Deserving greater concern, the European Union has tried to apply the “Bosnia template” in places where it is unlikely to have much impact. In Congo, the EU has trained police officers in the capital Kinshasa. But the threat to stability has been the fighting in the east of the country – 1000 miles away – and the EU has largely left this situation to the UN to resolve.

If fixing the lack of military and civilian capabilities is not demanding enough a greater problem is that European states do not agree on the nature of the key threats that they face. The foundational deal that made ESDP/CSDP possible is falling apart.

Today there is no agreement about the nature of the security threats Europe faces. In fact, many do not believe Europeans have anything to fear at all. Though German Foreign Minister Guido Westerwelle was referring to a domestic debate, his remarks earlier this week about Germany living a life of “late Roman decadence” could equally have applied to Europe as a whole.

Absent a strategic consensus about threats – and agreement that the continent faces any – it is hard to argue for greater military expenditure, particularly in a recession.  To address these problems, European defence ministers should propose a three-part programme.

First, it is necessary to re-constitute a strategic consensus in Europe about the threats faced by the continent. One way would be for the establishment of a European Intelligence Council, not to undertake intelligence gathering, but like the US Intelligence Council, draw together a range of analysts, academics, officials and officers who could use a range of information, from secret to open source, to draft an annual, publicly-available Threats Assessment and a forward-looking Future Assessment for discussion annually by the European leaders.

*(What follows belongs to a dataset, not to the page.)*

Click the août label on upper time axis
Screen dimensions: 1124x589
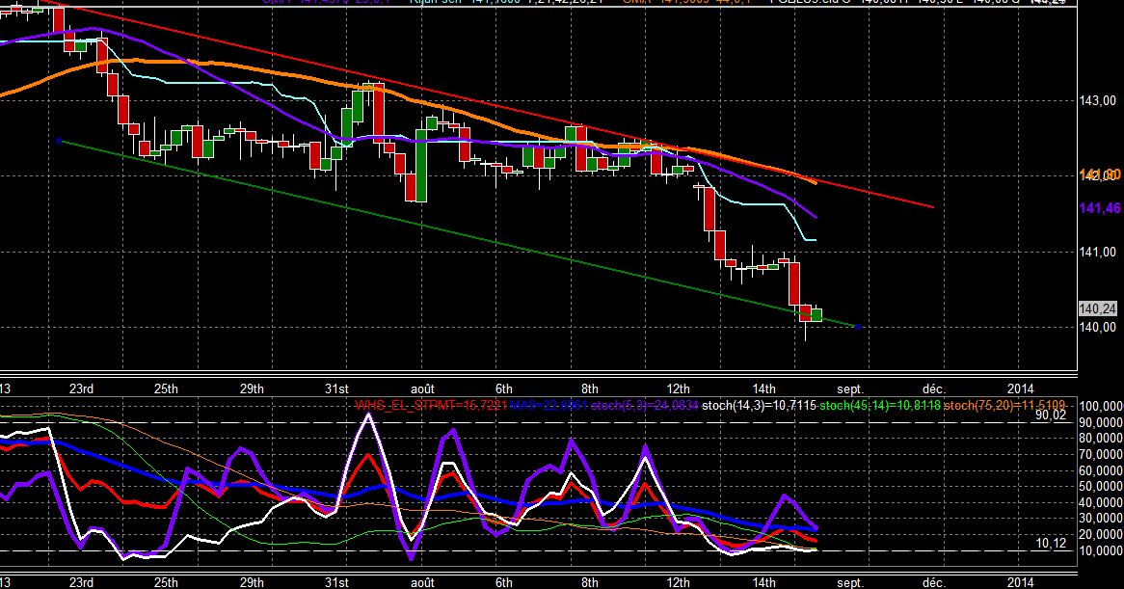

Second, it will be key to re-conceptualise the current EU missions to make sure that they make use of all the EU’s instruments, are conceptually sound, and reflect the bloc’s priorities. This means breaking the “Bosnia template”. To help the EU move beyond the operational habits it learned in the Balkans, EU member-states should inaugurate a Working Group on Doctrine. This group should be tasked with producing an overarching EU doctrine for civilian-military operations in a year, on the basis of consultations within member-states and discussions with NATO, the UN and other significant operational actors.

Finally, a reform plan will need to re-energise the development of civilian and military capabilities in member-states, as well as the ability to integrate these capabilities. The European Defence Agency should be strengthened and defence chiefs must get behind the endeavour, accepting that the EDA is the place for work on capability development. Then it will be necessary to look at pooling resources.

A creative approach to Permanent Structured Cooperation, which would see an exclusive pioneer group replaced with the concept of a number of different cooperative groups with overlapping membership, could be an option. Efforts to liberalise the defence market must also not lead to a fall in research and development in the defence sector. Finally, on the civilian side new initiatives are required to overcome problems of training, recruitment as well as planning and lesson-learning.

The details of such a new agenda could be left to a high-level panel, perhaps led by a former EUSR, who can undertake a study of what needs to be fixed, much as Lakhdar Brahimi did for the UN.

The report could be discussed by an ad hoc group of ministers who could set to work on a Security Action Plan to be discussed at an extraordinary “Security Summit” of European leaders in mid 2010. Such a mid-year event would allow EU leaders to take advantage of NATO’s work on its Strategic Concept, expected to be finalised at the NATO summit in November 2010.

More than ten years since France and the Britain gave birth to the European Security and Defence Policy with the now famous St Malo Declaration, the time has come for a serious re-examination of Europe’s defence record and the development of a new agenda.

This needs to take advantage of the Lisbon Treaty’s instruments but also seek to answer a broader set of questions about Europe’s ability to address threats. In 1959 General de Gaulle said of NATO that, as it was conceived in 1949, “L’OTAN, c’est la défense de l’Europe par les Américains.”  But today, Europeans need to be able to defend themselves.